If we keep this in view, the formal arrangement of the Psalm becomes easy and simple. The Psalm falls into two main divisions, an objective and a subjective one, which are even externally separated from each other by a Selah, at the end of Psalms 81:7.

The first, Psalms 81:1-7, is completed in seven verses. This, as usual, is divided into a three and a four. The second main division contains, in the first instance, only nine verses, and is divided by a five and a four. The defect of the conclusion, however, is, as in the case in Psalms 77, compensated by the title. The arrangement, therefore, is exactly the same as that which obtains universally in Psalms which contain 17 verses.

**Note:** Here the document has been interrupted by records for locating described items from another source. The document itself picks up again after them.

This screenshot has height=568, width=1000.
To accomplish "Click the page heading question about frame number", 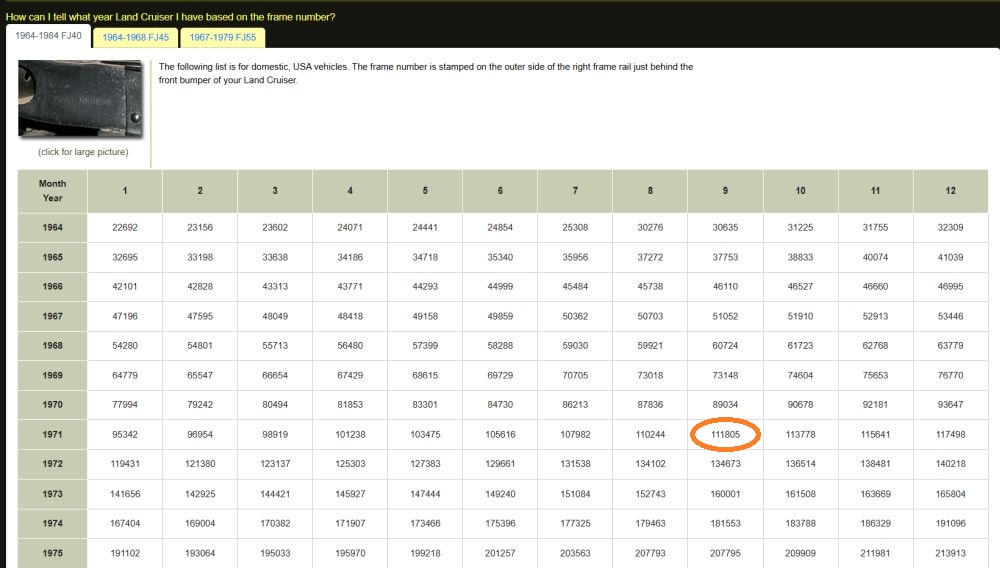I will click(x=170, y=17).
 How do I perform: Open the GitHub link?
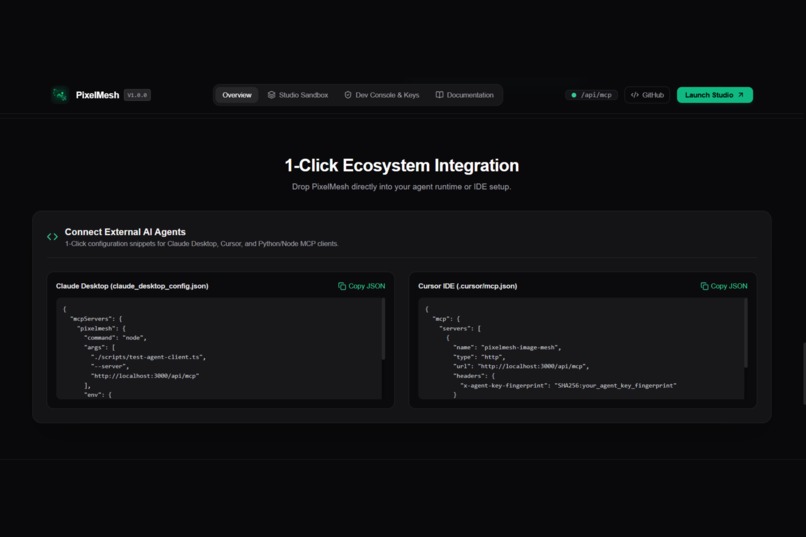pyautogui.click(x=647, y=95)
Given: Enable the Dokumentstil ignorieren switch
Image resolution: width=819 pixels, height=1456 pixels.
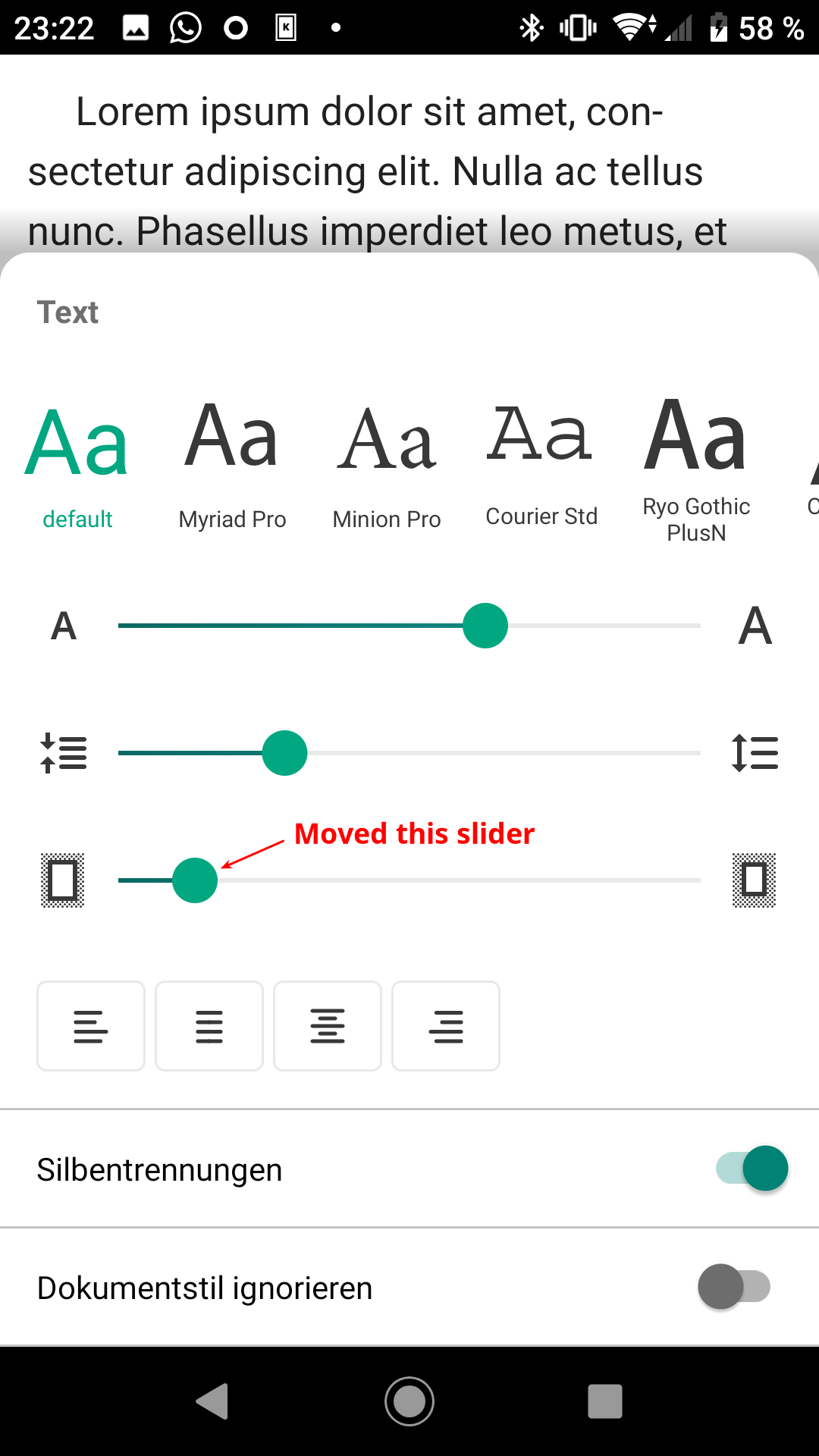Looking at the screenshot, I should pyautogui.click(x=734, y=1287).
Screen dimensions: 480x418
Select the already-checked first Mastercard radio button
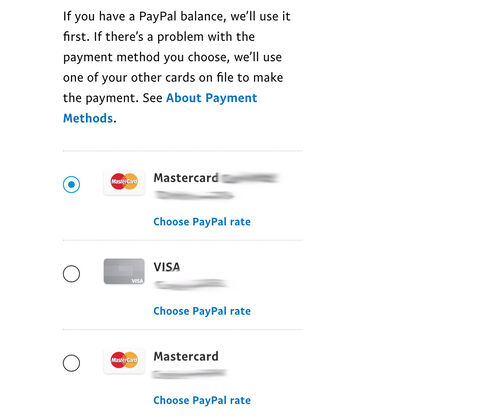(71, 184)
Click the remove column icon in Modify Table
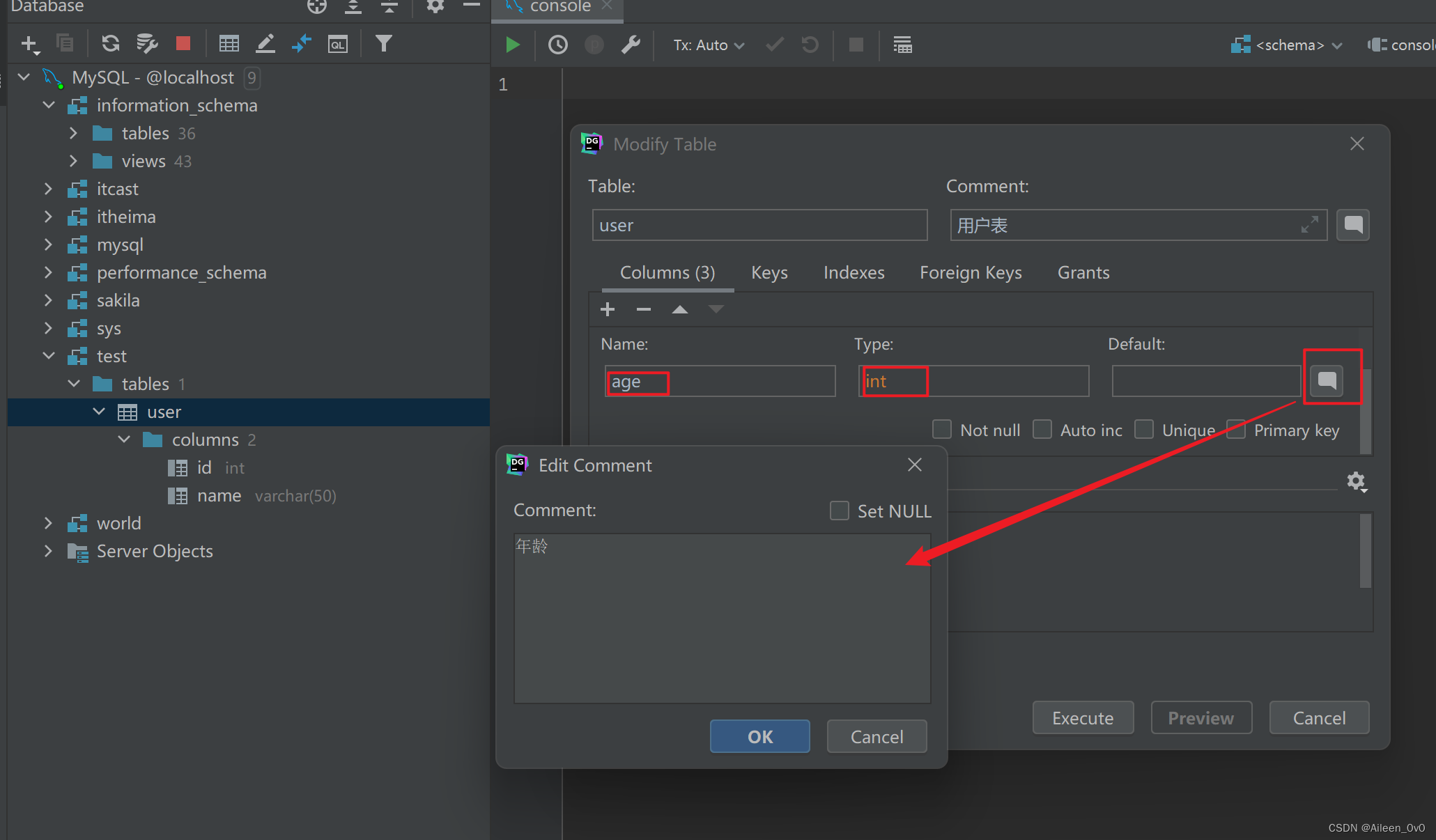 click(x=643, y=309)
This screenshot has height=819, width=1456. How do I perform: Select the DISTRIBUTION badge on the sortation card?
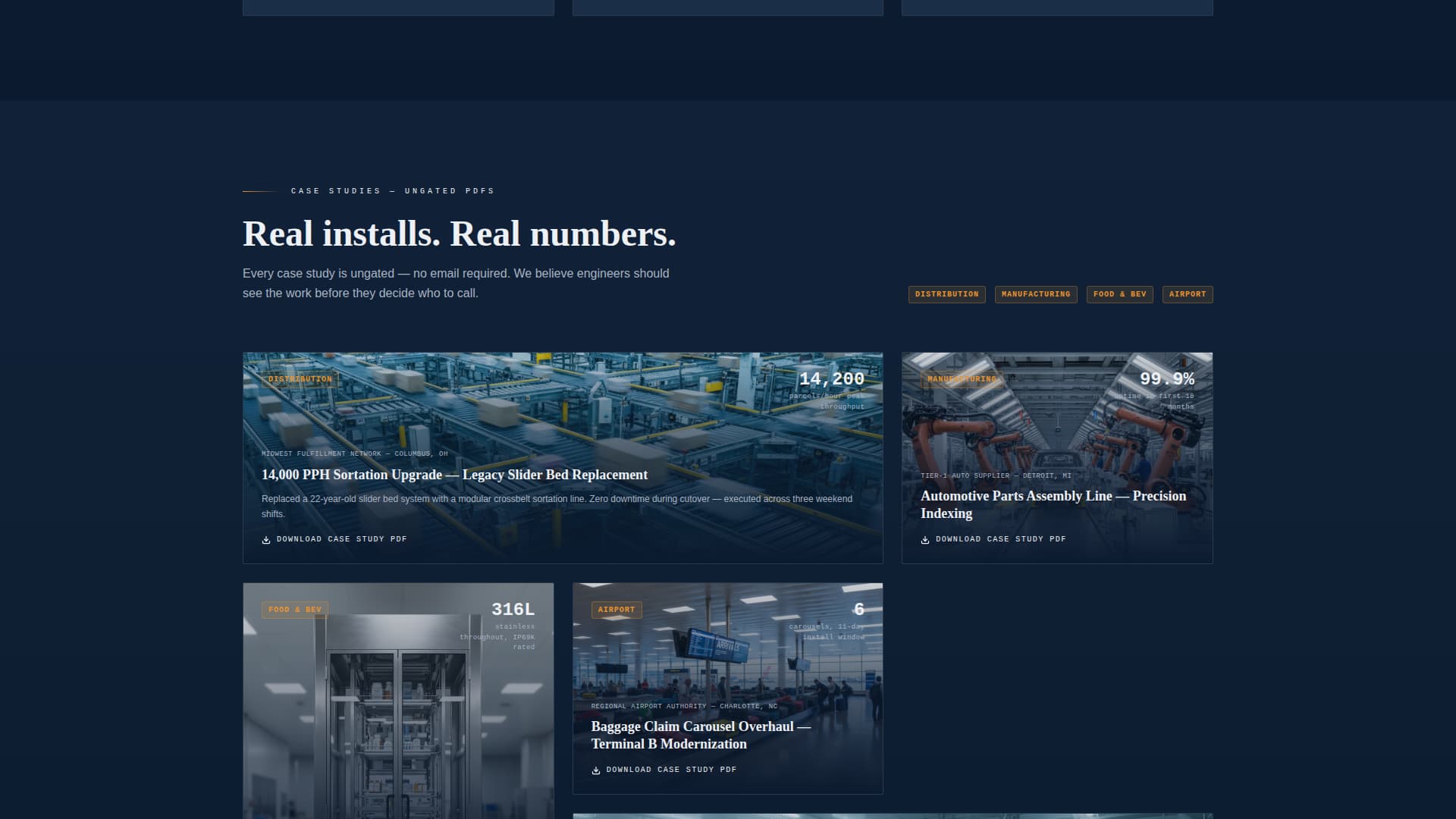[x=299, y=379]
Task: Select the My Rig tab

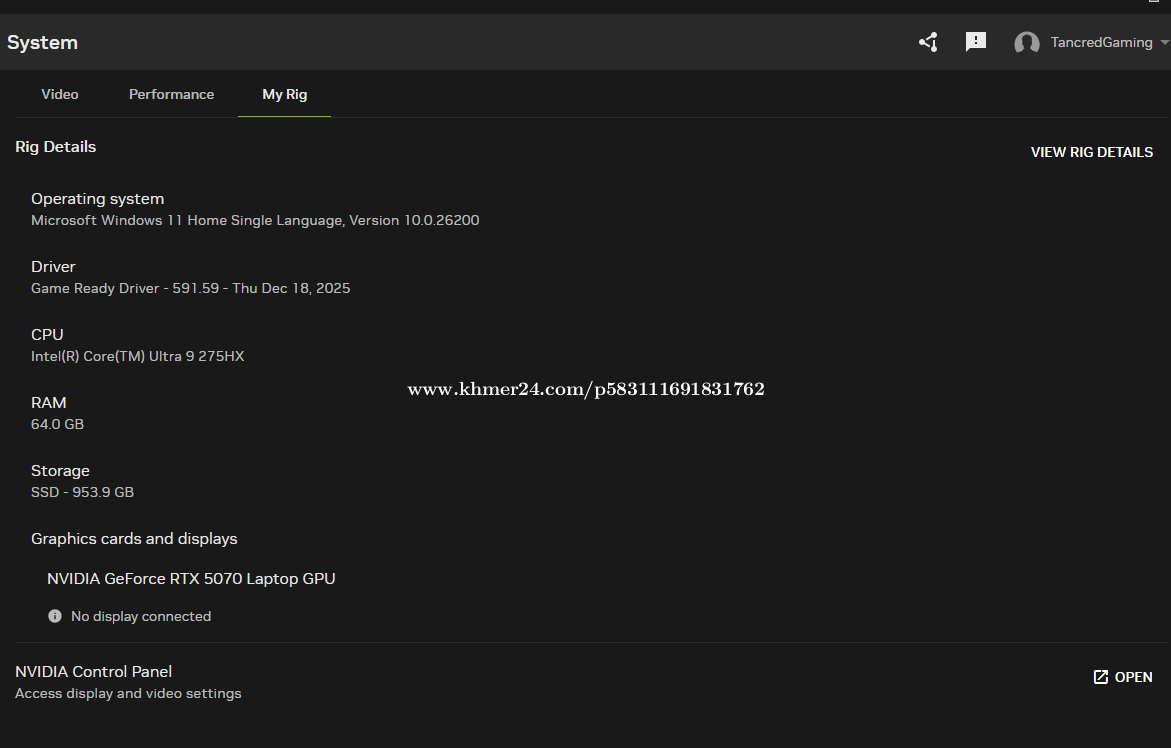Action: click(284, 94)
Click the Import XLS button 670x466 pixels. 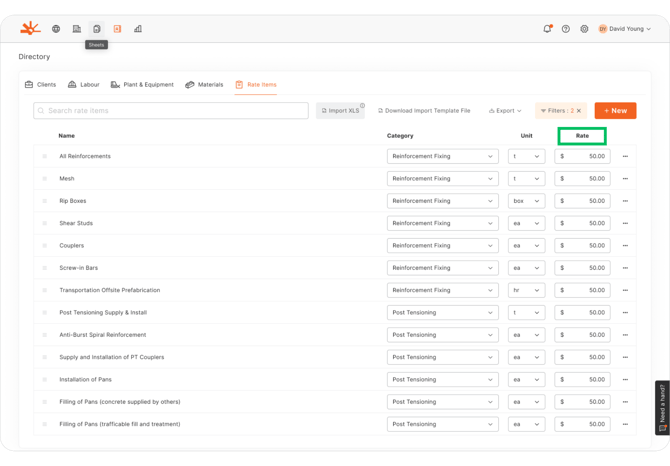pyautogui.click(x=340, y=111)
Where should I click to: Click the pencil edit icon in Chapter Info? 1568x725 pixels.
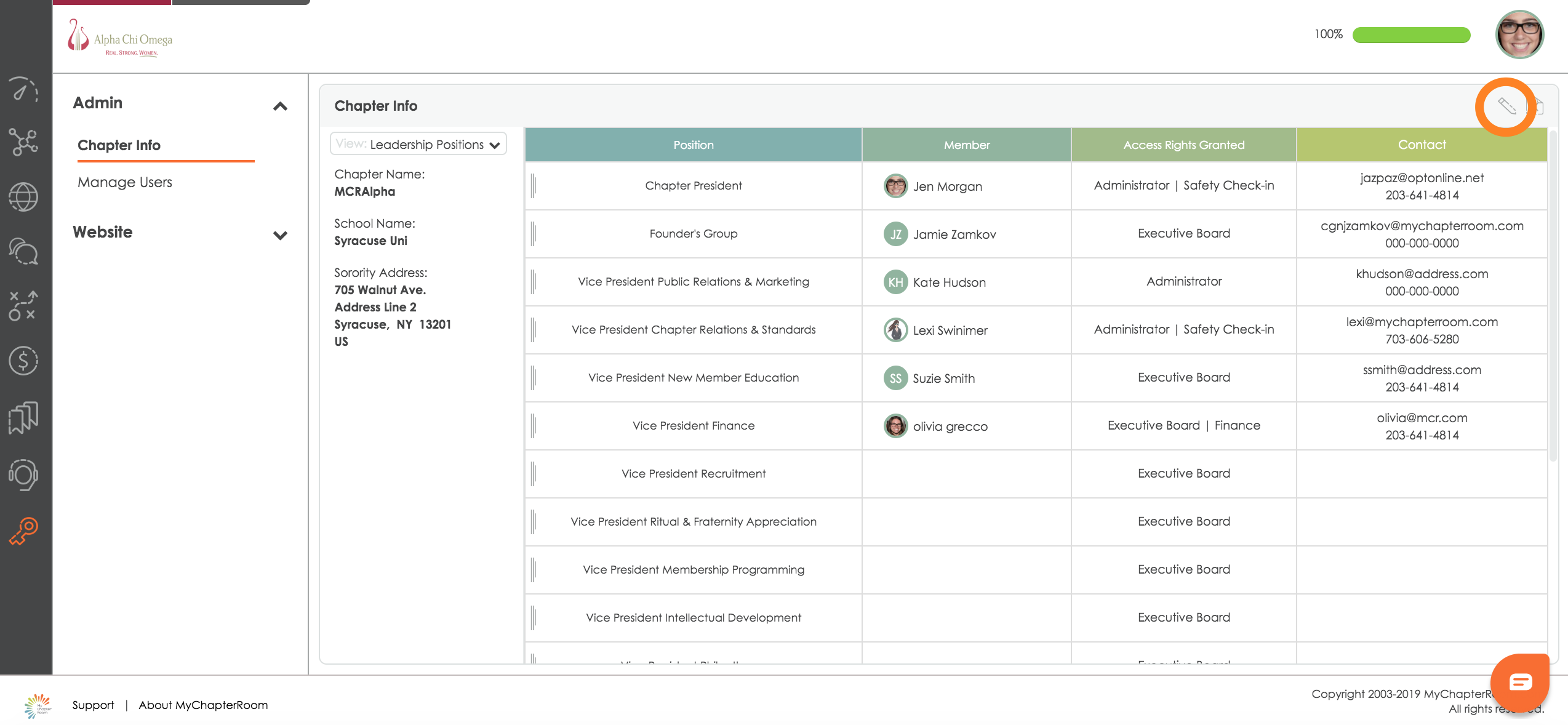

According to the title, “ To the Chief Musician after the manner of Gath (comp. at title of Psalms 8) by Asaph,” the Psalm was composed by Asaph. We showed already, at Psalms 74, that we must adhere to the Asaph who belonged to the age of David, in all the Psalms which bear this name, except in those cases in which the contents of the Psalm render this impossible. In the present instance this is not the case. “The contents,” observes Köster, “are of a general character, and the freshness of tone indicates the great age of the Psalm.” The verbal reasons which led Hitzig to assign it a very late date are of no consequence. He refers to the loose יהוסף in Psalms 81:5, and to the participle after לו in Psalms 81:13. But that the retention of the ה of the Hiph. (Ew. §. 284), is not at all characteristic of the language of later times, is evident, among other passages, from Psalms 45:17, and from 1 Sam. 22:47. These forms are throughout poetical, and are altogether independent of time. Poetry is fond of full and sonorous expressions. It can never be shown that the position of the participle after לו is characteristic of a later idiom; comp. 2 Samuel 18:12. In favour, however, of the Asaph of David’s tithe, we have to urge the prophetic character which our Psalm bears in common with the other productions of this bard, the “seer,” the prophet among the Psalmists, Psalms 50, Psalms 73, Psalms 78 (even Hitzig believed that he heard in the warnings here the voice of the author of the seventy-eighth Psalm), and Psalms 82. To this we may add the striking connection between ver. 8 here, and Psalms 50:7.

Verses 1-13

Ver. 1. Sing aloud to God, who is our strength, make a joyful-noise unto the God of Jacob. Ver. 2. Raise the song, and give the timbrel, the lovely guitar with the harp. Ver. 3. Blow in the month the horn, at the full moon, on the day of our feast.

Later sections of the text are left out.